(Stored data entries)
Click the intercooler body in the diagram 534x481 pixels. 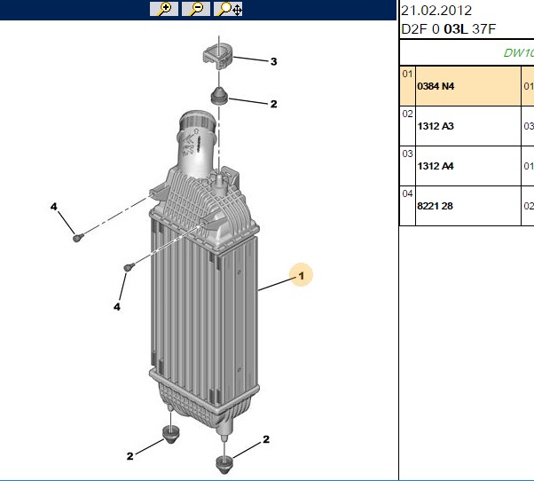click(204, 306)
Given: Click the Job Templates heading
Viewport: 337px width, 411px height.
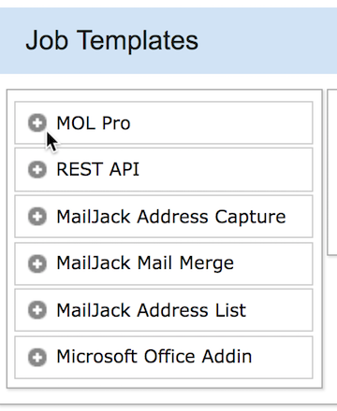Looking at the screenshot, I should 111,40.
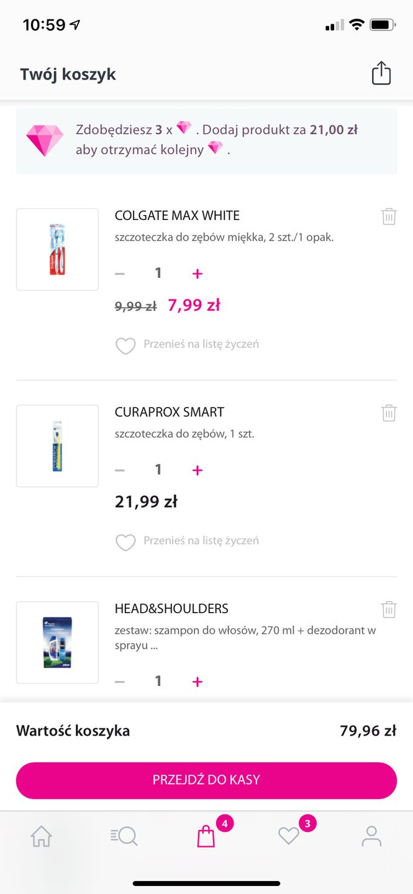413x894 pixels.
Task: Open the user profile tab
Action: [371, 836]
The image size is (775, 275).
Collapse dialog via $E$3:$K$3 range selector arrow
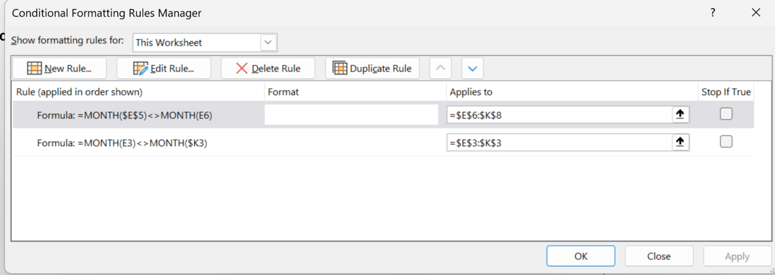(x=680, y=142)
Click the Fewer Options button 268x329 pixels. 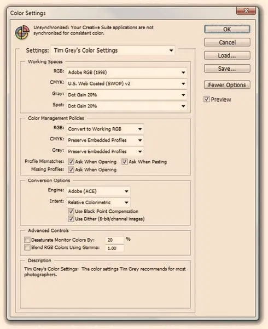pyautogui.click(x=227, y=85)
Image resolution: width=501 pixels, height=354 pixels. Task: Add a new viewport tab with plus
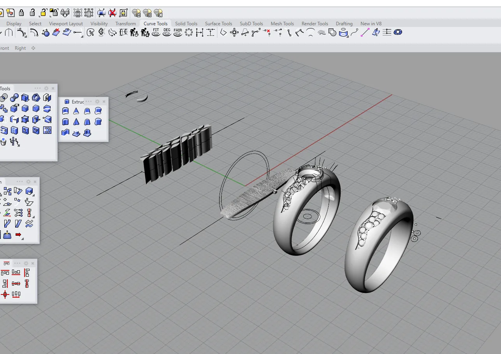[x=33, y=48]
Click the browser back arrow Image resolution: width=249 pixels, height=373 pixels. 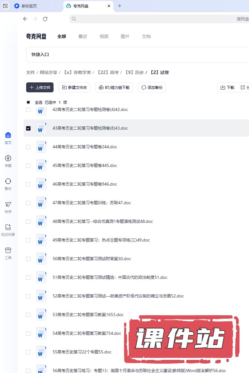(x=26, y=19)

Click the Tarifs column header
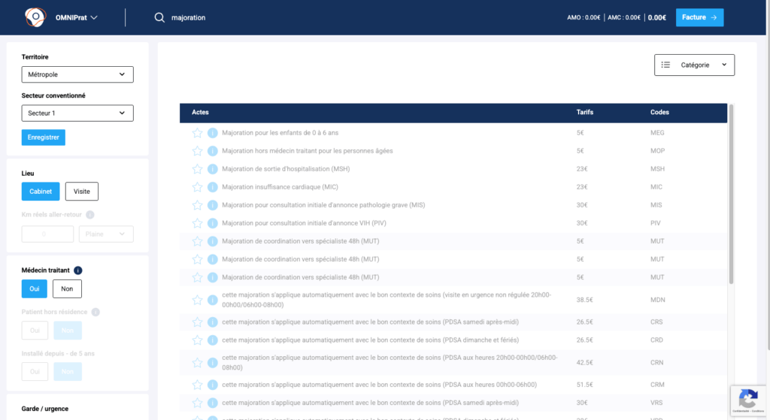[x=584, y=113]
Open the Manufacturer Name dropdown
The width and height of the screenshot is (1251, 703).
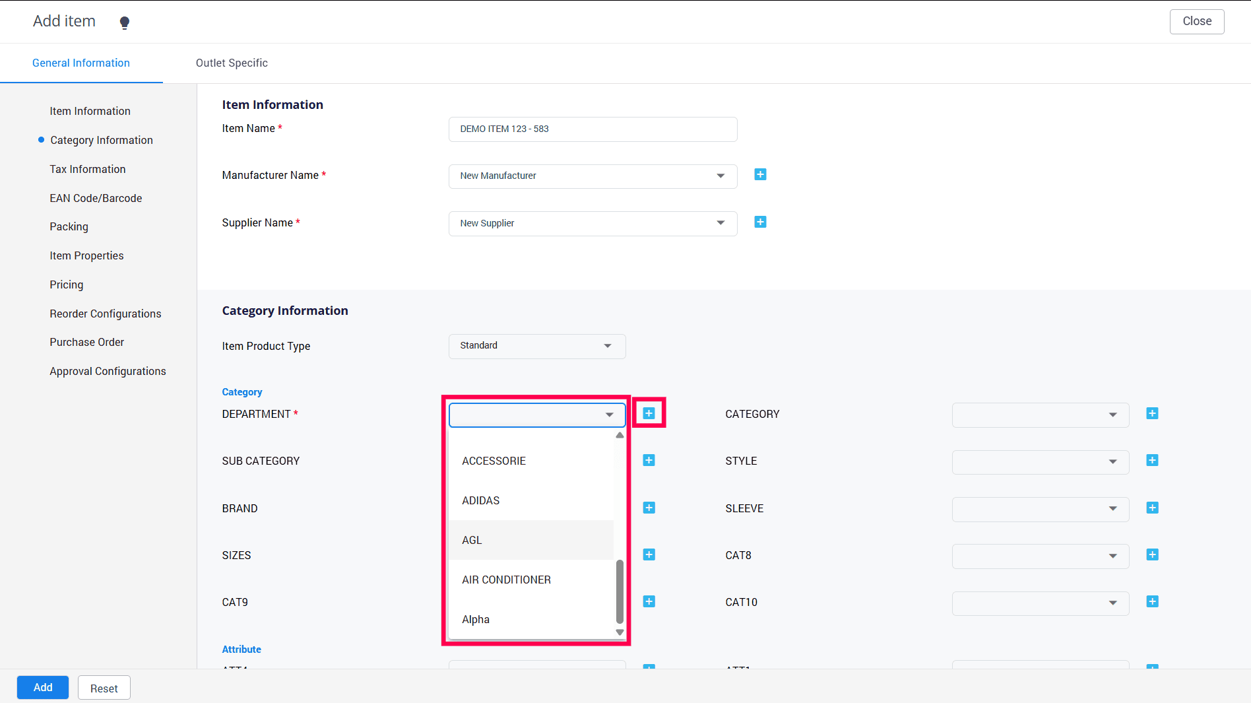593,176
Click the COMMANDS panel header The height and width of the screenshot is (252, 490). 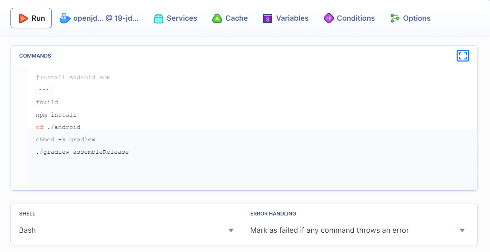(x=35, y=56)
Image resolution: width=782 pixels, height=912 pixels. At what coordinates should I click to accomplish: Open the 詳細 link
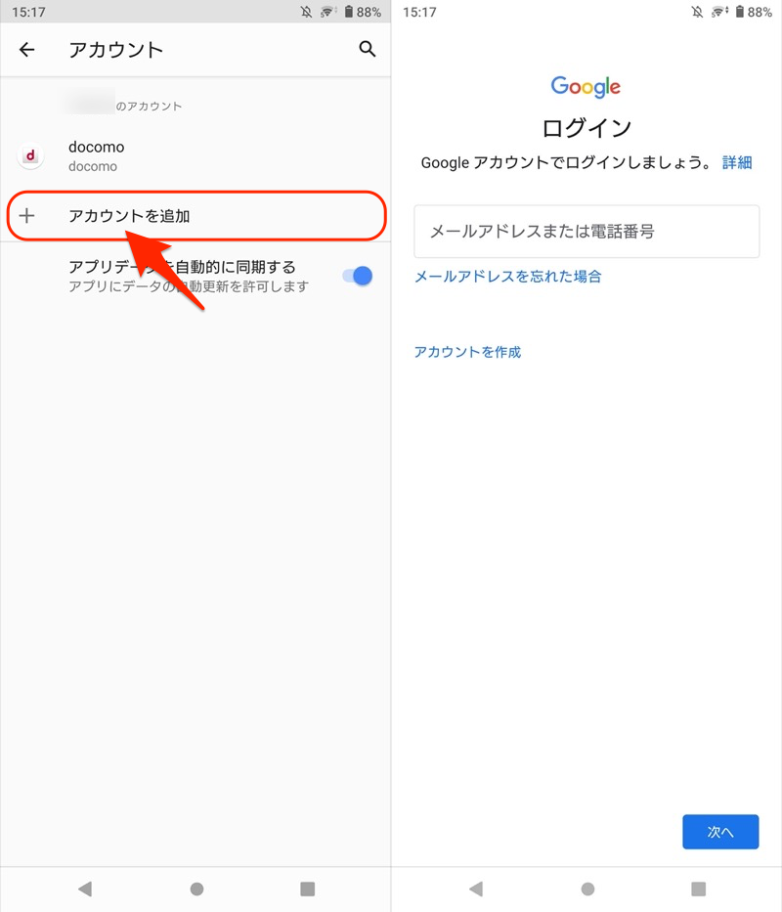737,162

◆ **ABOUT THIS EXERCISE**
Print once more, exactly, the lines from the one with "Image resolution: width=782" through the last line of the data, both ends included, without any pictures.

◆ **RESPONSE TO THE EXERCISE**
Image resolution: width=782 pixels, height=912 pixels. At what coordinates should I click to accomplish: Open the 詳細 link
737,162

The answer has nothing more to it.